Saved data entries
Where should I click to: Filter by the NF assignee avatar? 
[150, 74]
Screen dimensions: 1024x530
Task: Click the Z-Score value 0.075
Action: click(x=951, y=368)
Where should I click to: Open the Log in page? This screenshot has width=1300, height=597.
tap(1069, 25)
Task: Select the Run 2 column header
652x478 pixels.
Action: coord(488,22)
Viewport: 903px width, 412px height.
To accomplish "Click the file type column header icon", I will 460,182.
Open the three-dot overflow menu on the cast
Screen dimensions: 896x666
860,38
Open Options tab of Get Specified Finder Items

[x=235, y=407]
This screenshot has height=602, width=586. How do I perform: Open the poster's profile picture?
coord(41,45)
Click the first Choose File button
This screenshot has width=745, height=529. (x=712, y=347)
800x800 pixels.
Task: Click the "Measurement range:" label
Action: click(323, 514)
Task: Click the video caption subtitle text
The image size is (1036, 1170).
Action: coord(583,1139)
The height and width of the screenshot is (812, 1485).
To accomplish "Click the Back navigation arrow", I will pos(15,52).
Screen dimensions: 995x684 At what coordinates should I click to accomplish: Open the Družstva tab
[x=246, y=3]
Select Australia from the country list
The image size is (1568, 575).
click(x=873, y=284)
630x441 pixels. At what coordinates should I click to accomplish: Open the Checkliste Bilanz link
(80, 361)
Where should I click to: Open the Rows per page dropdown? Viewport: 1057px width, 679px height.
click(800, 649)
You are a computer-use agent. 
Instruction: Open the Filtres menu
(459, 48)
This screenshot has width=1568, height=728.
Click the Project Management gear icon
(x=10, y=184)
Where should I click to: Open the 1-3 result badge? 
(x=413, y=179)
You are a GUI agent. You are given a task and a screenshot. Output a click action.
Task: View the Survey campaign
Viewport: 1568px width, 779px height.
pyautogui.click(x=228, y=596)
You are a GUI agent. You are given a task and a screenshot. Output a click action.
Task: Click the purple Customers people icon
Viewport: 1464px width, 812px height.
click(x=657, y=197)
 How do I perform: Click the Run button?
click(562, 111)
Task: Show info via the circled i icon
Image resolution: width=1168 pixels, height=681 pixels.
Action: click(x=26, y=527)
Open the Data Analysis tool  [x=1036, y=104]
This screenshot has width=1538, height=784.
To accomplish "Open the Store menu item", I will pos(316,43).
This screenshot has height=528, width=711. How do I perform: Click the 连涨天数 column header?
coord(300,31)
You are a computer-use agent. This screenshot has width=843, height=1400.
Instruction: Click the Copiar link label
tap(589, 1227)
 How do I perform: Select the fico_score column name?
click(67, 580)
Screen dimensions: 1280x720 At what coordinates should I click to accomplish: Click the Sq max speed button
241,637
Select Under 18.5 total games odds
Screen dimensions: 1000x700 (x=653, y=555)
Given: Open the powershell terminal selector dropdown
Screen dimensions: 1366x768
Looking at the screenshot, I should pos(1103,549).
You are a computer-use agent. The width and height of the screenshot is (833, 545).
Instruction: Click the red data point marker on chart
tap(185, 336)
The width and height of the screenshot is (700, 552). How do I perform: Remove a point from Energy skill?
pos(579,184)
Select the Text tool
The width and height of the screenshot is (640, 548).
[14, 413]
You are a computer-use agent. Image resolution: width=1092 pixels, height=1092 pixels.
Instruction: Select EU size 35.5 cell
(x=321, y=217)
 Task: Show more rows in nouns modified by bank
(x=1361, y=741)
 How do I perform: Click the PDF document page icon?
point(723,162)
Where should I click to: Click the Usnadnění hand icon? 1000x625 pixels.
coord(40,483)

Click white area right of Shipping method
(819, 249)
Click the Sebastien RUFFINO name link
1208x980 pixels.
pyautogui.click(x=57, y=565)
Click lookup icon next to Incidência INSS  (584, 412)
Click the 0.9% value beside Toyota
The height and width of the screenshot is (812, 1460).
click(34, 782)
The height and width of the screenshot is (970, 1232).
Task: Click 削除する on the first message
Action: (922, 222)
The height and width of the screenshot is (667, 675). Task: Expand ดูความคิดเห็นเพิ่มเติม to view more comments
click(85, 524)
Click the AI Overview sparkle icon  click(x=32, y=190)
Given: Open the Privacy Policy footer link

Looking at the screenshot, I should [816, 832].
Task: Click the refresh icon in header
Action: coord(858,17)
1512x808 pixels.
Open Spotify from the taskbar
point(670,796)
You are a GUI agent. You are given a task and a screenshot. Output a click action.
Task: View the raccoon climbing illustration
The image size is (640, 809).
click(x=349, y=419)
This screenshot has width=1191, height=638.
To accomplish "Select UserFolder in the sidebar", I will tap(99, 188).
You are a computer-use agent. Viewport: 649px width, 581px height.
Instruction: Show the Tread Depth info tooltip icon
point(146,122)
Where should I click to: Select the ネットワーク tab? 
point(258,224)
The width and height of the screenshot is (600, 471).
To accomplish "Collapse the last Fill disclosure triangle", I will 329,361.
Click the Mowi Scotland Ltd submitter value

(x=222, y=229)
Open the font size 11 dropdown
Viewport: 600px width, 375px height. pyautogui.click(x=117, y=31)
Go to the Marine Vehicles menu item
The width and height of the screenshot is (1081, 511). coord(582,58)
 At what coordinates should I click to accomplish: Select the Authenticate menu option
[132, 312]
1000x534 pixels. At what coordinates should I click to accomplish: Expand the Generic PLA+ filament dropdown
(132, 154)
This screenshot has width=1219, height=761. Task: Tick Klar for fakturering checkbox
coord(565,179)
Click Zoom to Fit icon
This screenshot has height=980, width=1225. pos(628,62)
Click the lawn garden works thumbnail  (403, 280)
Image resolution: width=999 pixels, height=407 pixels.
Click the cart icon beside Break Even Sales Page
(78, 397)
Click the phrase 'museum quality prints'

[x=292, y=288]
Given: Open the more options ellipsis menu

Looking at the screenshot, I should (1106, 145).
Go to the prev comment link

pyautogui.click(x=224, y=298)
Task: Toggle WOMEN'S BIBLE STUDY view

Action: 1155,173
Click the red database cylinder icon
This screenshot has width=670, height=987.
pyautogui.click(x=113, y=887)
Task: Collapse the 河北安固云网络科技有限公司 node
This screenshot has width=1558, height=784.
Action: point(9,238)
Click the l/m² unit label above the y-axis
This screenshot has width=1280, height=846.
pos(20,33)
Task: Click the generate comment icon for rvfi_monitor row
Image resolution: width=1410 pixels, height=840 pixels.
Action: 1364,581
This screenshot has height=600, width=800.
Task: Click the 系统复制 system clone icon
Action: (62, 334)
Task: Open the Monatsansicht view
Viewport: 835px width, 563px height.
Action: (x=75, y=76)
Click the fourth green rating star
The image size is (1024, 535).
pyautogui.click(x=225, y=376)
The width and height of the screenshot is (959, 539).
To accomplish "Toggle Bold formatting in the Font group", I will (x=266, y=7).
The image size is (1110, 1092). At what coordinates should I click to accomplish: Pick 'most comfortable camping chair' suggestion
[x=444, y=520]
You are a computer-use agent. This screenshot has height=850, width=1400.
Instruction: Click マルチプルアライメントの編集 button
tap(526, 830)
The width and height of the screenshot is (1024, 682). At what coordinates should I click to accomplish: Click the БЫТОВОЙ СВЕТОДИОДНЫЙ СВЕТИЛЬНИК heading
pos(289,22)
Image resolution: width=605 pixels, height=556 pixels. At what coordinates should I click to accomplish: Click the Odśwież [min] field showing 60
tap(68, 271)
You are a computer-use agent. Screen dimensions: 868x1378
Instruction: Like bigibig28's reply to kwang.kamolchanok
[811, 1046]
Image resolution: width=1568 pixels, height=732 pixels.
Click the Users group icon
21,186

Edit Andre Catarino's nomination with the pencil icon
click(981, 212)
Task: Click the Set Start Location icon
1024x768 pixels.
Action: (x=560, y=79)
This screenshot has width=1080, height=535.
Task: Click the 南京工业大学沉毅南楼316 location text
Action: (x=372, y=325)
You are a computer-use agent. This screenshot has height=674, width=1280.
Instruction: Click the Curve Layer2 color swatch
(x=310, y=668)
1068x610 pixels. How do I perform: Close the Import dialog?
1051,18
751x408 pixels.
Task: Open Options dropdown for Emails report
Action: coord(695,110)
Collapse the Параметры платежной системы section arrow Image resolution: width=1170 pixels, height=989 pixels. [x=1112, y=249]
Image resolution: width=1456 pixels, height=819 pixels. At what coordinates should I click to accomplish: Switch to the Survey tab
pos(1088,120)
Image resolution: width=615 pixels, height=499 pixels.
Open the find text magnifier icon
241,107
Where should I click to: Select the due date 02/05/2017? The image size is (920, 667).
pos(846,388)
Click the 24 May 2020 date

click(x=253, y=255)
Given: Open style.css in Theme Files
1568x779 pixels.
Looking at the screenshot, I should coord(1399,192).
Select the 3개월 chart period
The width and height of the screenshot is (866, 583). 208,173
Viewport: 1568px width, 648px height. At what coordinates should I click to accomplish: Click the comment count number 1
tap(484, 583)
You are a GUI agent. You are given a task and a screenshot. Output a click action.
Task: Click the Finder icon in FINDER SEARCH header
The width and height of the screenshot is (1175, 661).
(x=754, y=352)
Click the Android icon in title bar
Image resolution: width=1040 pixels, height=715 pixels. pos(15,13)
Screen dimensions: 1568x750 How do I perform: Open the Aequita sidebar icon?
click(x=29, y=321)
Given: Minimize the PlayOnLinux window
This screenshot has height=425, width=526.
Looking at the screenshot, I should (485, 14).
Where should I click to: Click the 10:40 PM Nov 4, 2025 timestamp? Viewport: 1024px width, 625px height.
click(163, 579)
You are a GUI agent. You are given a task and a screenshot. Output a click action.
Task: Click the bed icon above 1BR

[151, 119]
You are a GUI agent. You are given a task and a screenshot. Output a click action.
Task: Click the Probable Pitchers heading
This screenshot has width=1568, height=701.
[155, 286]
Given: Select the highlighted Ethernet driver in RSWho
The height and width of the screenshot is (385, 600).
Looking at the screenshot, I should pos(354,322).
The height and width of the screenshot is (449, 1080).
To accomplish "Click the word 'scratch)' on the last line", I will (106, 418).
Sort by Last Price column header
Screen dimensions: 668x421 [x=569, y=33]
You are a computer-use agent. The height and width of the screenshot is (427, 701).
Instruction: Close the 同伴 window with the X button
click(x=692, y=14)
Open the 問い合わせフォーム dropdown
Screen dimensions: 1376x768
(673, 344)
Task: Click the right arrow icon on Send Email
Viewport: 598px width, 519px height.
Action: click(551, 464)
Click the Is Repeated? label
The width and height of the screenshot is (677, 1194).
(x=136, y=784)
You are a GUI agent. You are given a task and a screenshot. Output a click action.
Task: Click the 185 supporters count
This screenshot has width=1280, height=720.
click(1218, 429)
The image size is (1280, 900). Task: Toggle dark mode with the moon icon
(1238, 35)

Problem description: Show every line above in which the word "arrow" appears.

Response:
To accomplish "Click the Back navigation arrow", I will pos(15,52).
Collapse the Параметры платежной системы section arrow Image resolution: width=1170 pixels, height=989 pixels. [x=1112, y=249]
Task: Click the right arrow icon on Send Email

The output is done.